_Consigne A_
D'après le texte à examiner, pourquoi une lutte d'usure ne se raconte-t-elle pas ? Répondez en une à trois phrases.
_Consigne B_
Dans le texte à examiner, quel témoignage fait défaut pour cette période ?

_Texte à examiner_
Mais que dire de la lutte en Italie pendant ce temps ? Une lutte d’usure ne se raconte pas. Celle-ci a duré treize ans ! Treize ans de combats incessans et sans éclat, ou treize années de maladie de langueur. Rien de brusque, de rapide, de décisif. Le brouillard au lieu de la tempête. L’intérêt se disperse entre une foule d’événemens dépourvus de relief. Les « communiqués,))s’il y en a eu, ne sont pas parvenus jusqu’à nous. Le témoignage de Polybe nous manque précisément pour cette période. Mais ces communiqués, si nous les possédions, seraient ternes et monotones. Ils signaleraient des escarmouches médiocres ; des coups de main aux succès divers, des élémens de retranchemens pris et repris. Ils nous dissimuleraient le développement intérieur des situations, et le changement d’équilibre des forces. Nous ignorerions ce qu’il se cache d’horreur, d’effort et de détresse derrière la mention d’une « nuit calme » ou d’une « situation inchangée. » Nous ne saurions jamais quel jour Hannibal a manqué d’or pour payer ses troupes, ni quel jour ses troupes ont manqué de pain...

_Données affichées_

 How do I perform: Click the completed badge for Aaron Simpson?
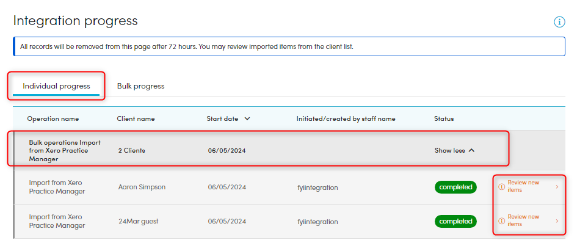pyautogui.click(x=455, y=187)
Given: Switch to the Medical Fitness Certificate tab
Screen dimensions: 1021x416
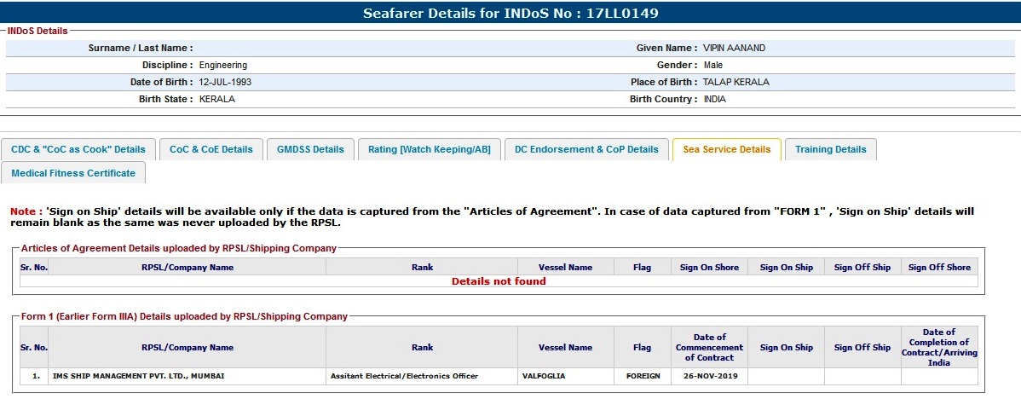Looking at the screenshot, I should click(73, 173).
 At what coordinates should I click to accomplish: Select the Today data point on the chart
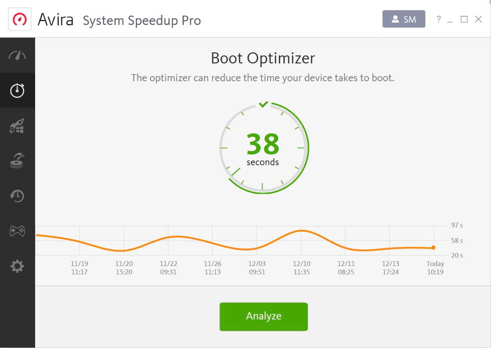433,247
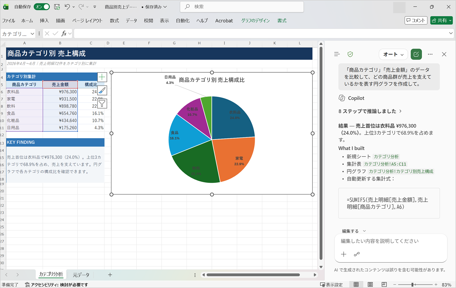This screenshot has height=288, width=456.
Task: Start a new Copilot chat with green button
Action: (416, 54)
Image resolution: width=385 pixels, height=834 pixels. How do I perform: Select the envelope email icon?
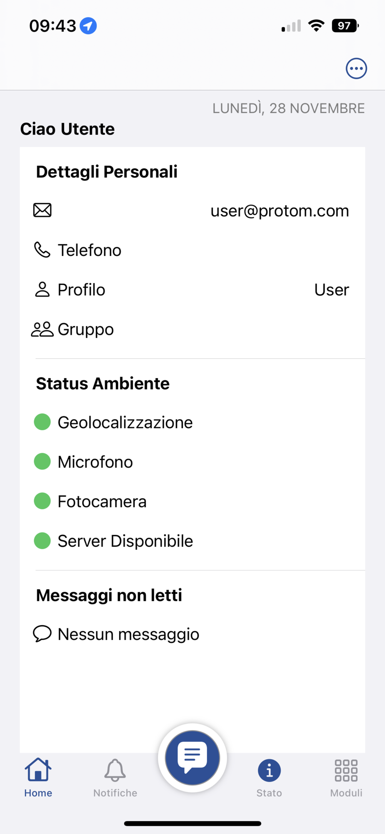pyautogui.click(x=42, y=210)
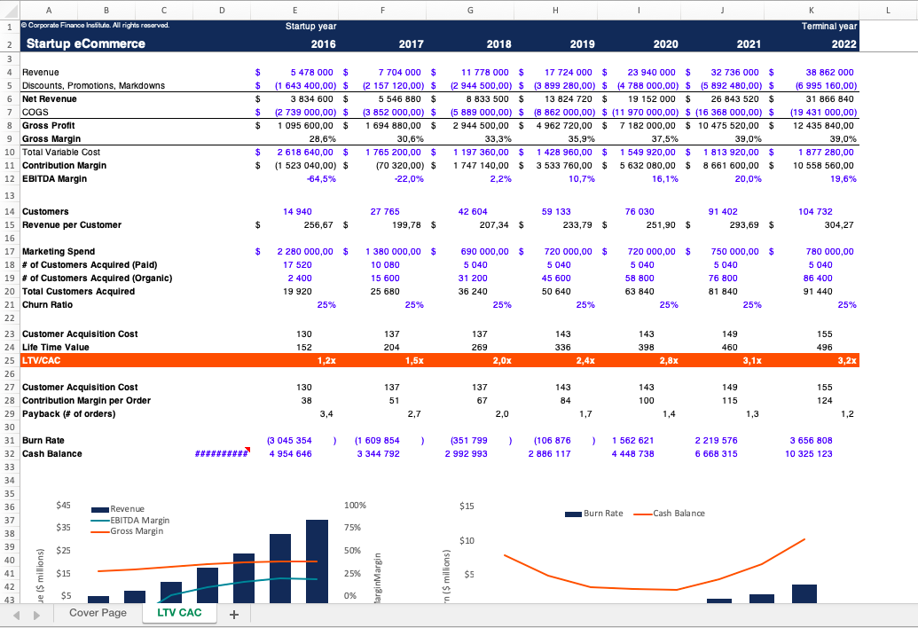This screenshot has height=628, width=918.
Task: Click Gross Margin legend entry in chart
Action: pyautogui.click(x=138, y=530)
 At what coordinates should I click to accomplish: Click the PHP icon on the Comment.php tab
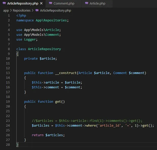pyautogui.click(x=51, y=4)
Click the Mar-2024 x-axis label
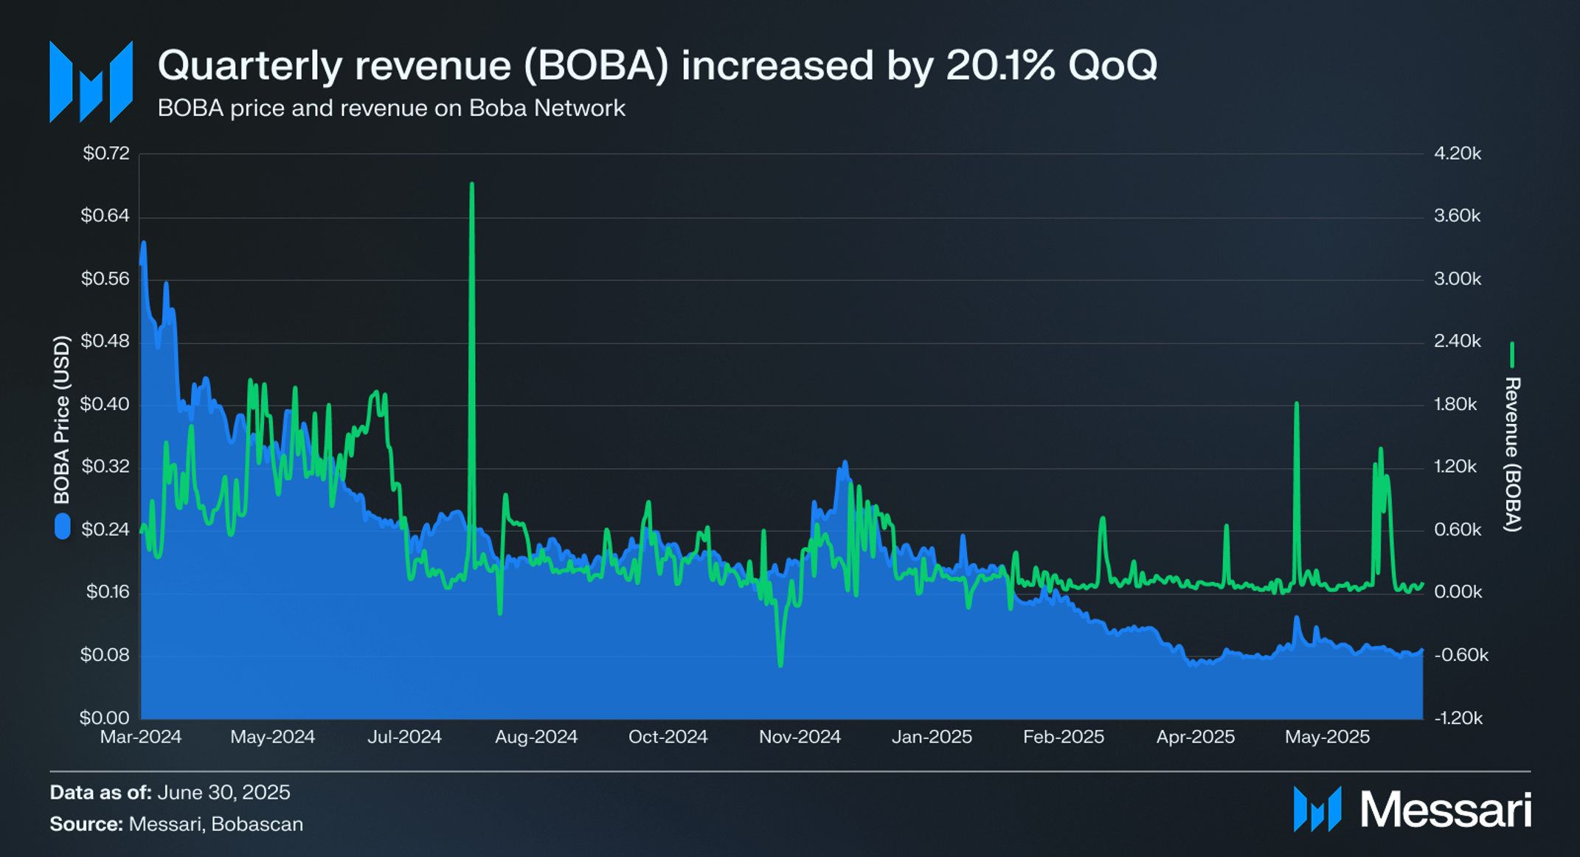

_Résultat A_
Une lutte d'usure n'a rien de brusque, de rapide ni de décisif. L'intérêt s'y disperse entre une foule d'événements dépourvus de relief.

_Résultat B_
Le témoignage de Polybe.